Stored dataset items:
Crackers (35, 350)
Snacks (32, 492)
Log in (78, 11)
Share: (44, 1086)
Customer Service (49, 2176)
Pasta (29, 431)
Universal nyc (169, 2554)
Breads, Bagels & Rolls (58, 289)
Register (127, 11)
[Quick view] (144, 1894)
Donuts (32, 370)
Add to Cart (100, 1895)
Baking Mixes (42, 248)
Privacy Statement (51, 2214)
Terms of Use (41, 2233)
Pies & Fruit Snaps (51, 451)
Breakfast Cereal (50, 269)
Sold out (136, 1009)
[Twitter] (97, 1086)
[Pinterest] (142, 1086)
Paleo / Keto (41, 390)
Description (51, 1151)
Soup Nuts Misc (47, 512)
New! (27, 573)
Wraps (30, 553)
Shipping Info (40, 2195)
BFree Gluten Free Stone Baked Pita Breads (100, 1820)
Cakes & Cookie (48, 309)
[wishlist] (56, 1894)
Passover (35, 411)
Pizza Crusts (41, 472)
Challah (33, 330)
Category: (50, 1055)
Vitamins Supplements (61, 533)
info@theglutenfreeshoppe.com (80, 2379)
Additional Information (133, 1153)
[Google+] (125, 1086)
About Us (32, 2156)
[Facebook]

--

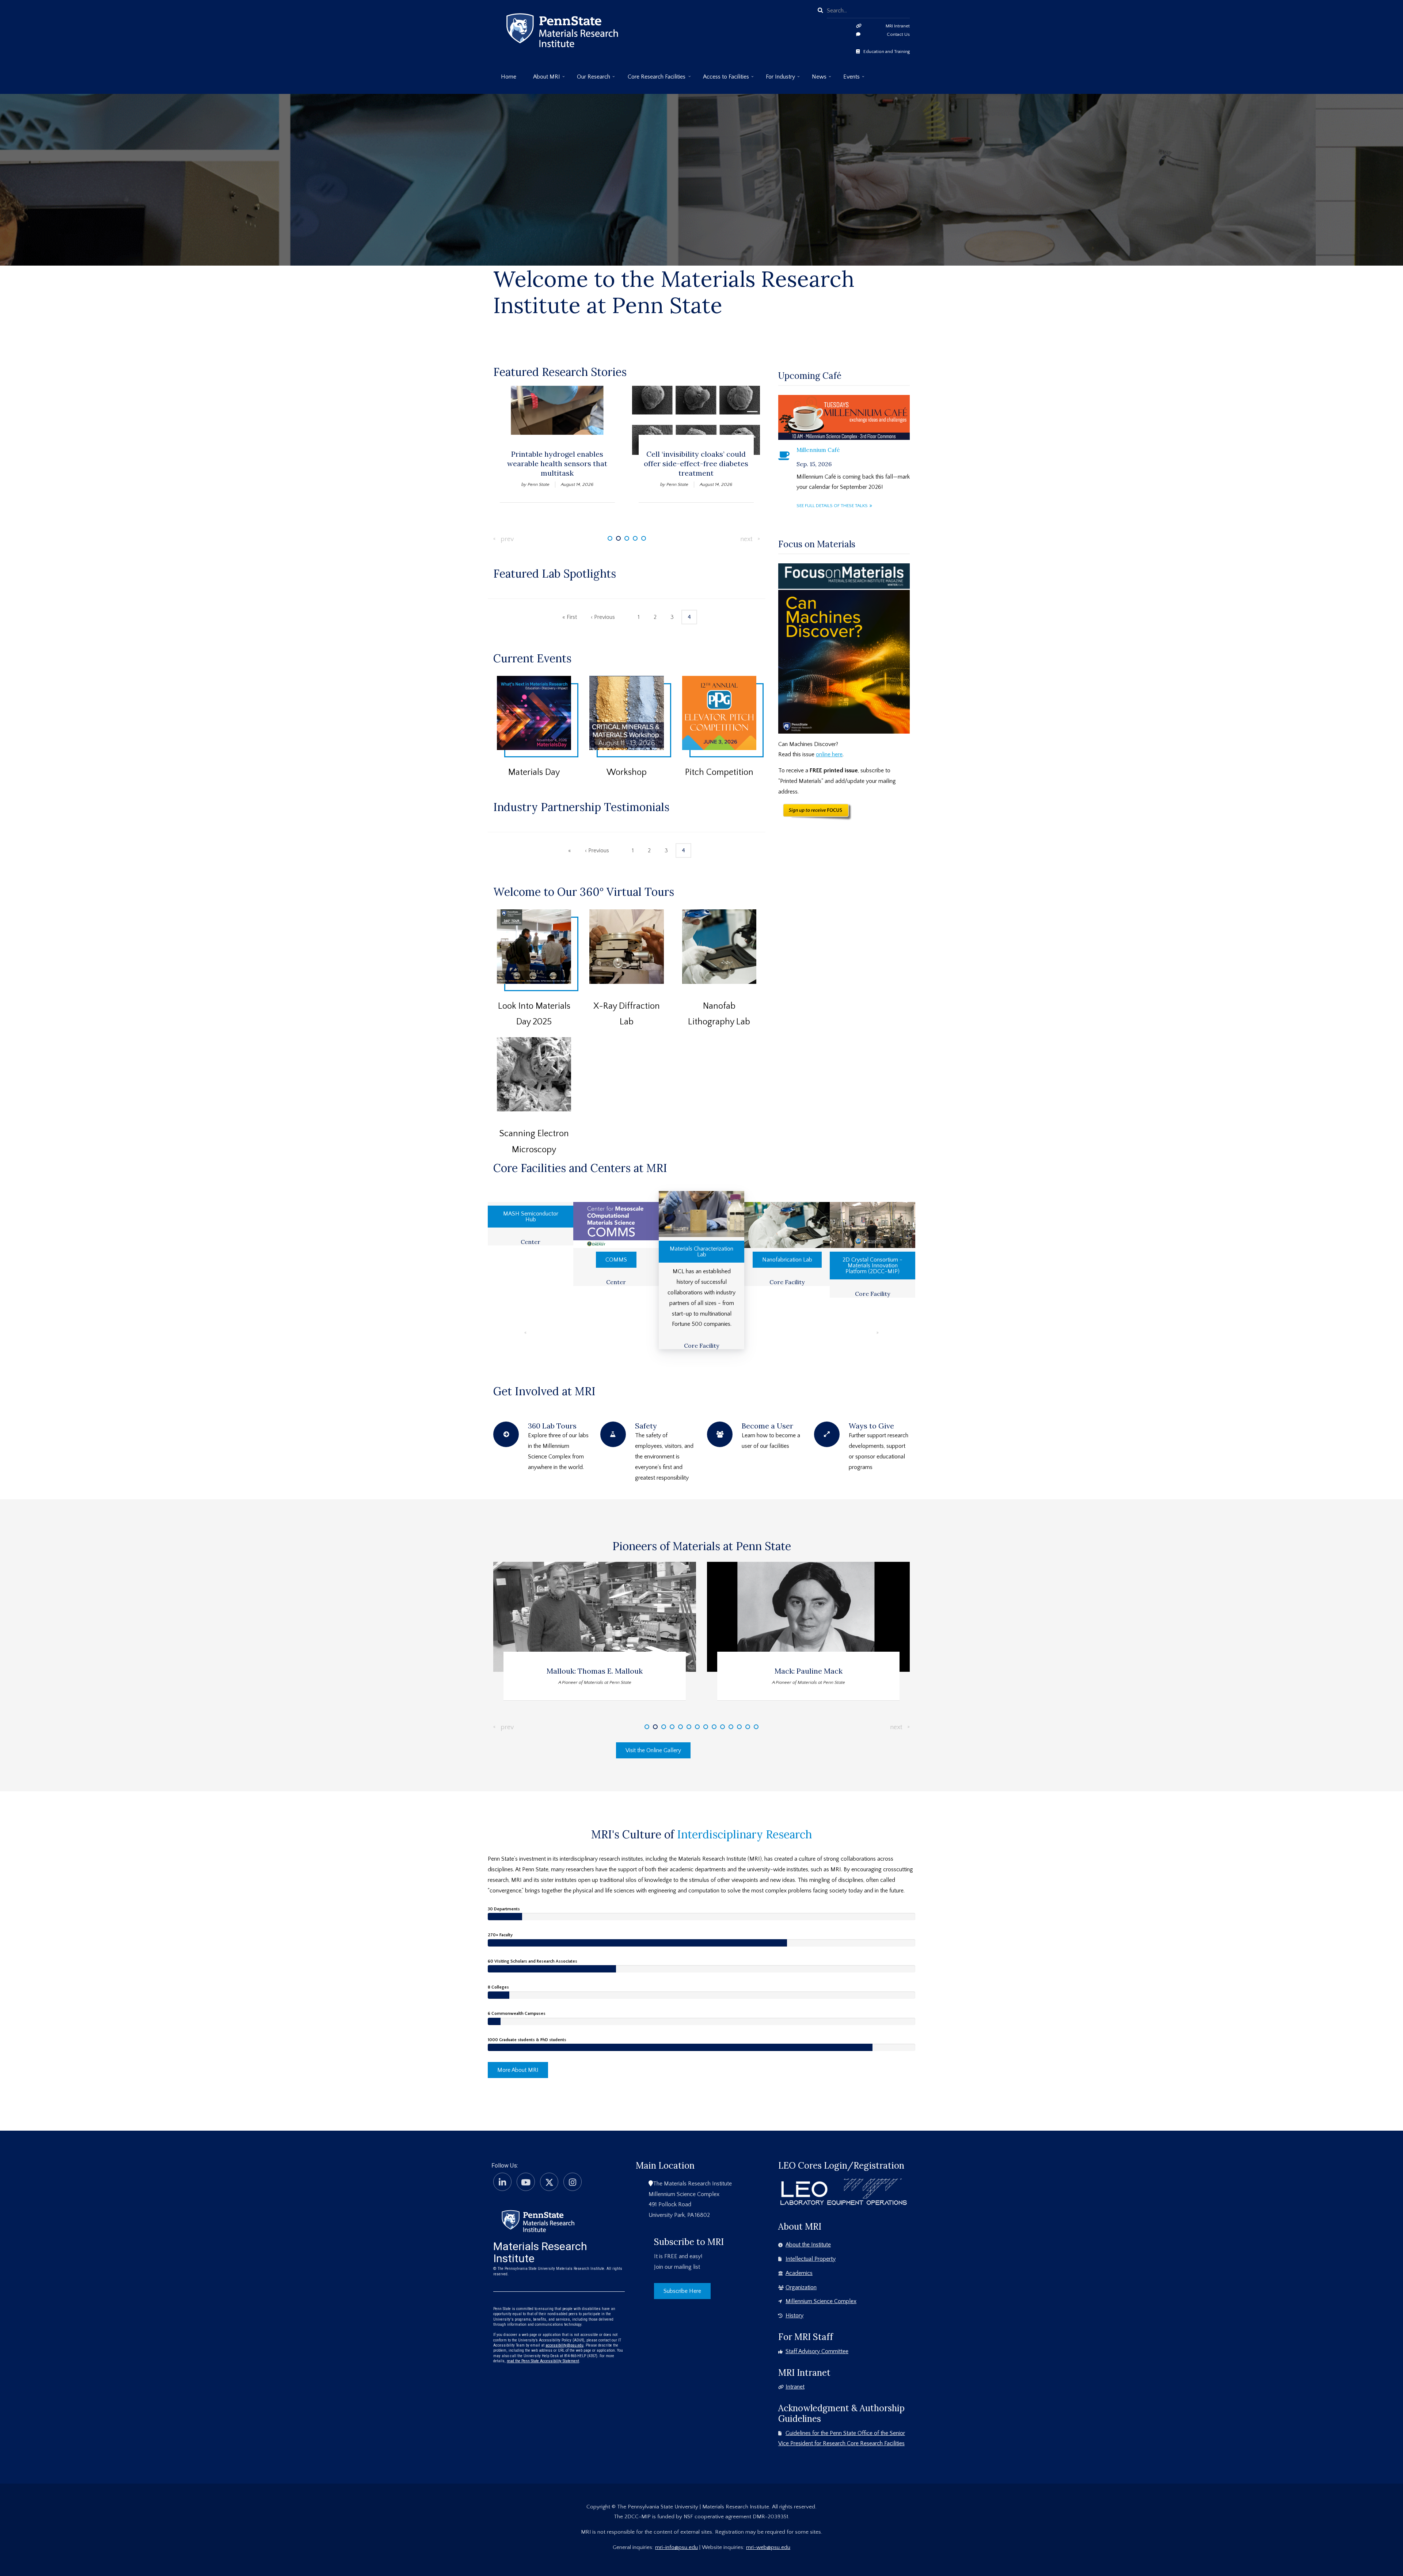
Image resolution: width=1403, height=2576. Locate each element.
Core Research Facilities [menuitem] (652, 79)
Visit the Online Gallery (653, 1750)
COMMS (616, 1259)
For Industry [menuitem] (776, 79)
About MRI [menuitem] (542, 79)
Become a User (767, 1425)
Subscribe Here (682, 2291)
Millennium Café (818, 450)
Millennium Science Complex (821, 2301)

● Work item
Above are some lines. Repeat exactly, and only, those from the line that has "[Quick view] (144, 1894)" through the line that has "[Pinterest] (142, 1086)".

● Answer below
[Quick view] (144, 1894)
Donuts (32, 370)
Add to Cart (100, 1895)
Baking Mixes (42, 248)
Privacy Statement (51, 2214)
Terms of Use (41, 2233)
Pies & Fruit Snaps (51, 451)
Breakfast Cereal (50, 269)
Sold out (136, 1009)
[Twitter] (97, 1086)
[Pinterest] (142, 1086)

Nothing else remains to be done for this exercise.